____ Brano di riferimento
Il Messaggero, 22 febbraio 2019
Benetton riparte dall’arcobaleno. Intervista a De Castelbajac
In maglioncino Benetton blu, spilletta verde sul cuore e cappellino da baseball, Jean-Charles de Castelbajac ha l’aria spossata. Da quattro mesi direttore artistico delle collezioni uomo e donna di United Colors of Benetton, martedì ha inaugurato la settimana della moda di Milano. Niente a che vedere con l’espressione vivace che esibisce sul manifesto pubblicitario in circolazione che lo ritrae insieme a Luciano Benetton, significativamente al centro, e Oliviero Toscani. Immagine di un’Italia che guarda al futuro volgendogli le spalle, 229 anni in tre.
Da ragazzo ha mai comprato Benetton? Sa, quasi tutti gli italiani hanno nell’armadio qualcosa di Benetton.
«No, avevo una maglietta a diciassette anni ma non l’ho conservata. Ne avrò adesso perché ho iniziato a disegnare delle cose per me. Mi hanno fatto una bella giacca multicolor che metto spesso. Tra poco avrò un enorme guardaroba Benetton».
Cos’è che non ha funzionato a Benetton?
«Si è messo a inseguire la fast-fashion, ma non è nel suo Dna. Anche se qui tutto è possibile. Se chiedo un prototipo la mattina, la sera è pronto. Mi hanno accolto come una famiglia, tutti sono molto felici di avere finalmente una direzione. Ho riunito tutto, comunicazione, design, nelle mie mani. Luciano è il capo, e io mi ritengo un buon generale».
________
____ Informazioni fornite
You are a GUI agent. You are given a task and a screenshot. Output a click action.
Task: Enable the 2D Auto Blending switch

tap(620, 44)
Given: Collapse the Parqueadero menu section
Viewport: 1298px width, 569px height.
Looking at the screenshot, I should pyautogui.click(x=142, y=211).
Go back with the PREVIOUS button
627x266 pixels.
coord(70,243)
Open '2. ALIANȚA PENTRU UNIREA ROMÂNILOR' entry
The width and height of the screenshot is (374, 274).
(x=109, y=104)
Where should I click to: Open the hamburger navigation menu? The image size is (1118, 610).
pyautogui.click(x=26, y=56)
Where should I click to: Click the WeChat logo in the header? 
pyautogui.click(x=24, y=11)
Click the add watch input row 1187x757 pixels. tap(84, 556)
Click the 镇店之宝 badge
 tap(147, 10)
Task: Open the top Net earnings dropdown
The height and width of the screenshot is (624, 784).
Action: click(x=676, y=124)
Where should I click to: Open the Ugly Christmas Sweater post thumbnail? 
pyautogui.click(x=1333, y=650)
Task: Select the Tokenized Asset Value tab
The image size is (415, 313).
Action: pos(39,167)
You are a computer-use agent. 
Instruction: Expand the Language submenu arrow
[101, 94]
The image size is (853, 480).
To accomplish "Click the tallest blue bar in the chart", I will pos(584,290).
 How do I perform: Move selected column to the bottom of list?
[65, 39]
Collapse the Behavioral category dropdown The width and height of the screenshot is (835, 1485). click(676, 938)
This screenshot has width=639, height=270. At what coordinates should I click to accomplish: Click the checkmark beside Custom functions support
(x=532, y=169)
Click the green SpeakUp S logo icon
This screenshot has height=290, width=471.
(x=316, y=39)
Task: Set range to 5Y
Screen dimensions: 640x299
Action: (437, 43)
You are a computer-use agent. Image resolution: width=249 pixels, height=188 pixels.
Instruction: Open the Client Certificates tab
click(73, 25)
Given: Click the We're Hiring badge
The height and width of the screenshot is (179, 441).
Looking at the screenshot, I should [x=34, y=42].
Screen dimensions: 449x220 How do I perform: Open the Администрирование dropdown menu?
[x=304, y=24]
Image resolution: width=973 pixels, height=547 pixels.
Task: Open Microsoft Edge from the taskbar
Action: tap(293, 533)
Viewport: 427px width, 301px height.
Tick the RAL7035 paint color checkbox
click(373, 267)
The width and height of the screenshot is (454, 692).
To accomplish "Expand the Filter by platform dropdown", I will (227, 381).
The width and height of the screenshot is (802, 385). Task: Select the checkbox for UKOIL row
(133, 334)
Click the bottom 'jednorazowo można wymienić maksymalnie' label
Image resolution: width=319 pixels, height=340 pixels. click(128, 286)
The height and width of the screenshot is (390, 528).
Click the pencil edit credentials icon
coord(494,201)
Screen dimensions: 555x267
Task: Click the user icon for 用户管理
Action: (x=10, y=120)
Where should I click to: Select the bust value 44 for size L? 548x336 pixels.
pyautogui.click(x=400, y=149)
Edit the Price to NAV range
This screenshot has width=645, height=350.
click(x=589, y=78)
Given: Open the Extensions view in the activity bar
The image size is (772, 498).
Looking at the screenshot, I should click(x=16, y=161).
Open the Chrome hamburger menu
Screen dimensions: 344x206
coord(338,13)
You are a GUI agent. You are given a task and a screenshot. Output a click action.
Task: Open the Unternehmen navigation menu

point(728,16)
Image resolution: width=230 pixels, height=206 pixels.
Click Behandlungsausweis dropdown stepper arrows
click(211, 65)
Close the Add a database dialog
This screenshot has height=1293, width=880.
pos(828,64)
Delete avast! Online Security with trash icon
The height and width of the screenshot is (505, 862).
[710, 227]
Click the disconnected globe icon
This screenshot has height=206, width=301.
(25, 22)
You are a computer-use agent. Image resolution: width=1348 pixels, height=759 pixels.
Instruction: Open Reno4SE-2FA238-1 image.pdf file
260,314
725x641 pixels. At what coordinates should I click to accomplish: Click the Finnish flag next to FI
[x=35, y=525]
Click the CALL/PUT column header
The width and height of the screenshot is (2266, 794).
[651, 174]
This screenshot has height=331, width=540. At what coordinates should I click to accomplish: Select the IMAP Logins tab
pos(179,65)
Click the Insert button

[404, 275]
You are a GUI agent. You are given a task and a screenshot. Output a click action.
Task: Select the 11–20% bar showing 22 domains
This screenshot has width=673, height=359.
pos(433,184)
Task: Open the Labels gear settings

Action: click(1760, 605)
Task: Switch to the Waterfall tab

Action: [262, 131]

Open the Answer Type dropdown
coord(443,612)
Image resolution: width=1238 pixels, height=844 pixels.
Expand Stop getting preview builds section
________
• _Consegne_
1. Rispondi in base all'intervista:
(a) Da quanti mesi De Castelbajac è direttore artistico delle collezioni di United Colors of Benetton?
(b) A che età aveva una maglietta Benetton?
(c) Che cosa si è messo a inseguire Benetton, secondo lui?
2. Estrai dall'intervista il passo da "Il Messaggero, 22" fino a "qualcosa di Benetton." compreso, senza modificarlo.

• _Risposte numerate_
1.
(a) Da quattro mesi.
(b) A diciassette anni.
(c) La fast-fashion.

2.
Il Messaggero, 22 febbraio 2019
Benetton riparte dall’arcobaleno. Intervista a De Castelbajac
In maglioncino Benetton blu, spilletta verde sul cuore e cappellino da baseball, Jean-Charles de Castelbajac ha l’aria spossata. Da quattro mesi direttore artistico delle collezioni uomo e donna di United Colors of Benetton, martedì ha inaugurato la settimana della moda di Milano. Niente a che vedere con l’espressione vivace che esibisce sul manifesto pubblicitario in circolazione che lo ritrae insieme a Luciano Benetton, significativamente al centro, e Oliviero Toscani. Immagine di un’Italia che guarda al futuro volgendogli le spalle, 229 anni in tre.
Da ragazzo ha mai comprato Benetton? Sa, quasi tutti gli italiani hanno nell’armadio qualcosa di Benetton.